Saturday, May 28, 2011

Keratconus and Me


I have an eye condition known as kerataconus that affects both my eyes.   This (non-contagious!) problem causes changes to the cornea which means that my vision has deteriorated over a number of years.  I was diagnosed over twenty five years ago.  At first normal spectacles corrected the problem but there’s limit to what they can do and I was switched to using rigid gas permeable contact lenses around 18 years ago.  Both my eyes are affected, my left eye is worse than my right.  The condition itself is not painful, but many people find that the use of rigid lenses over a long period causes problems in itself.  (Getting a piece of grit trapped between the lens and the eye is very painful!)
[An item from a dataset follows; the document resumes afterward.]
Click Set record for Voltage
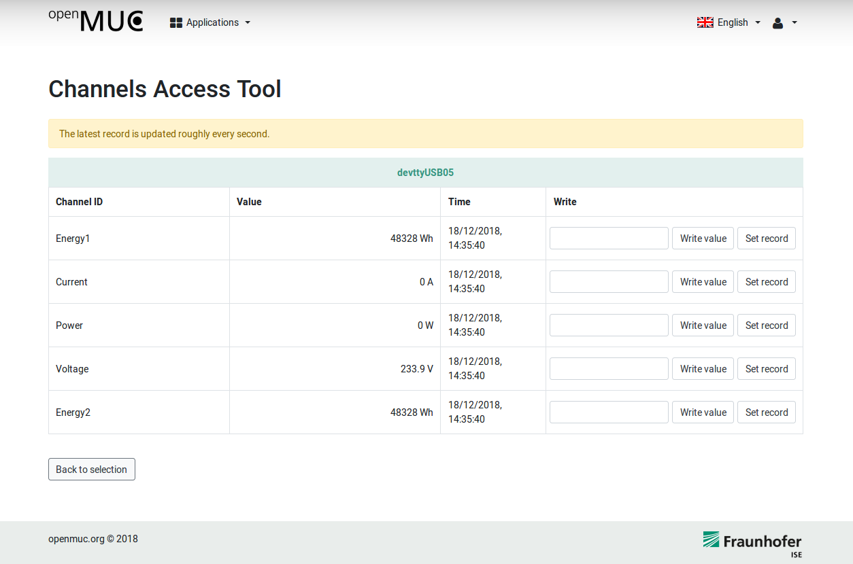The image size is (853, 564). (x=767, y=368)
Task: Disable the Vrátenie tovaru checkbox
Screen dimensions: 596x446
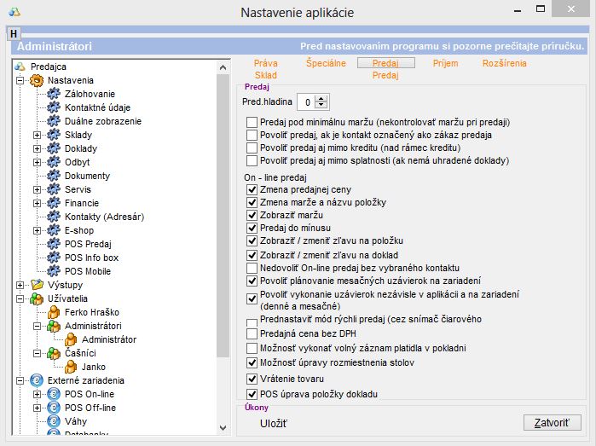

These work well for me - although not everyone can tolerate them - and still provide very good vision in my right eye.   Kerataconus makes the cornea bulge and thin and one of the potential consequences is that one of the internal layers of the cornea can rupture.  This results in some of the eye’s internal fluid seeping through into the cornea causing a cloudy patch - this is corneal hydrops.  In August 2010 this happened to me.  Hydrops often clears up after two-three months, but in my case it did not and I was left with a small bump and scarring on the front of the cornea.  Both of these mean that I cannot wear a contact lens in my left eye which means that my vision in that eye is very blurred.  The scarring also partially covers my pupil causing further dimness in that eye.

Once it had became clear (in February 2011) that the hydrops was not going to clear up, I was put on a waiting list for a corneal graft (“corneal transplant”).  The cornea does not have a blood supply, which means that when it comes to a transplant, tissue typing is not required.   The new cornea can still be rejected but the rejection can be controlled if discovered quickly (and is normally spotted very quickly since it often results in a sudden deterioration in vision).  If the graft is rejected, then second grafts are often tissue typed.    The lack of a blood supply means that the cornea is slow to heal so the graft can take 12-18 months to fully integrate with the surrounding tissue.   When I went on the list, I was told that the wait would be three to four months.  I have now been told that I will have the operation on 7th June 2011.

I plan to keep this blog to record my progress after the operation.

After developing hydrops and doing some research on-line, I discovered the UK kerataconus self help and support group which is an excelled resource for those with the disease.  The forums are a great source of “real world” experiences (rather than the sometimes ‘theoretical’ and slightly sterile information given by health professionals).